[Required action] Copy out the final stretch of the listing: the line that contains "初级实务 (223, 40)" and all lines after it, exactly as they appear.

[Exercise input]
• • • •

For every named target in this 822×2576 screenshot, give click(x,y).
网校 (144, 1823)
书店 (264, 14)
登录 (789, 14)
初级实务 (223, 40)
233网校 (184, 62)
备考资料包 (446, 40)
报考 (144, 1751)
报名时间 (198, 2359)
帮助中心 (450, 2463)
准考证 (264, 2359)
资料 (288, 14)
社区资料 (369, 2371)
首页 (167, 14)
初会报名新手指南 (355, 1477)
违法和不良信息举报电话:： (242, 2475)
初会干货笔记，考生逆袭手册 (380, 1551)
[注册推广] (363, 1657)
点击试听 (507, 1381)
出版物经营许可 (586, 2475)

• • • •

[Solved problem]
初级实务 (223, 40)
233网校 (184, 62)
备考资料包 (446, 40)
报考 (144, 1751)
报名时间 (198, 2359)
帮助中心 (450, 2463)
准考证 (264, 2359)
资料 (288, 14)
社区资料 (369, 2371)
首页 (167, 14)
初会报名新手指南 (355, 1477)
违法和不良信息举报电话:： (242, 2475)
初会干货笔记，考生逆袭手册 (380, 1551)
[注册推广] (363, 1657)
点击试听 (507, 1381)
出版物经营许可 (586, 2475)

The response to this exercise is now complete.